Jak sugeruje Dunbar, zanim stopniowo nasi przodkowie nauczyli się mówić, komunikowali się za pomocą śpiewu, dźwięków i rytmu (słowem muzyki). Śpiew nie jest jednak po prostu etapem ewolucji języka. Wiele wskazuje na to, że ewoluował on niezależnie od języka i przede wszystkim jest zjawiskiem dużo starszym od niego.
Zdaje się, że z ewolucyjnej perspektywy śpiew ma więcej wspólnego z muzyką niż z językiem. Zaś emocjonalna reakcja na określone dźwięki (w tym muzykę) jest już zupełnie odległym etapem ewolucji, który jest znany nie tylko ssakom. Innymi słowy, kiedy ulubiona muzyka wzbudza w nas emocje zachodzi zjawisko, które ma bardzo długie korzenie.
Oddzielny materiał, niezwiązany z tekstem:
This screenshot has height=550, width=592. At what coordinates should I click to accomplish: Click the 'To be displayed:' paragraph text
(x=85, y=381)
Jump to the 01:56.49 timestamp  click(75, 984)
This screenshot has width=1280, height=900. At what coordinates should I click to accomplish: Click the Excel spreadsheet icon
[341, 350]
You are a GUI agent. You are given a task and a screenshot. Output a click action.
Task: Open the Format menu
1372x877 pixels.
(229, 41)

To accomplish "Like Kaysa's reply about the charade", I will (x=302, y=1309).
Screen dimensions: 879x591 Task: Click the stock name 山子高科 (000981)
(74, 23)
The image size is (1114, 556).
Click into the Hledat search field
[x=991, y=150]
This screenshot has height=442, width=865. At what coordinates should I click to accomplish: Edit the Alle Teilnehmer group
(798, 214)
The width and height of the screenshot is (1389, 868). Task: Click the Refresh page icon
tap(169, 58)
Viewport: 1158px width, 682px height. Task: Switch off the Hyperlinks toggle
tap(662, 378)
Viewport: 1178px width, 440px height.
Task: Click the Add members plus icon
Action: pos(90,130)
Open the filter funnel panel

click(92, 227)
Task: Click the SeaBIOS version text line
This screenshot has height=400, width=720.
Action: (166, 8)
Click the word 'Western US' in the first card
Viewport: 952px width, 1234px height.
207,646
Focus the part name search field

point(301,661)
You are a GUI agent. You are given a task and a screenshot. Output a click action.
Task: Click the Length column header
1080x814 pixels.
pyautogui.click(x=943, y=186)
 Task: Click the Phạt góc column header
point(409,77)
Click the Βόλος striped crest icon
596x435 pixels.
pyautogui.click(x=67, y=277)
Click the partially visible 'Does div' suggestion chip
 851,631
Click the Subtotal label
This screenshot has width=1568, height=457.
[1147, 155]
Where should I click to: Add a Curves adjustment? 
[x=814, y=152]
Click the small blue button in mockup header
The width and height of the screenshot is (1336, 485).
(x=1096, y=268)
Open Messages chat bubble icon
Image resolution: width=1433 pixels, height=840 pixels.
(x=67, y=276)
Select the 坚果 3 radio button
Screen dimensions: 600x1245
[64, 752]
Pomysł, że śpiew i rytmiczne dźwięki na długo przed pojawieniem się języka pozwalały przodkom współczesnego człowieka tworzyć więzi społeczne i w pewnym sensie komunikować się, jest dla mnie bardzo tarakowy. Chyba zgodzi się z tym każdy, kto przy ognisku wsłuchiwał się w rytm bębna i dał ponieść się poczuciu wspólnoty z tymi, którzy rytmicznie się do niego kołyszą.
Zachęcam do poczytania "Nowej historii ewolucji człowieka" Robina Dunbara.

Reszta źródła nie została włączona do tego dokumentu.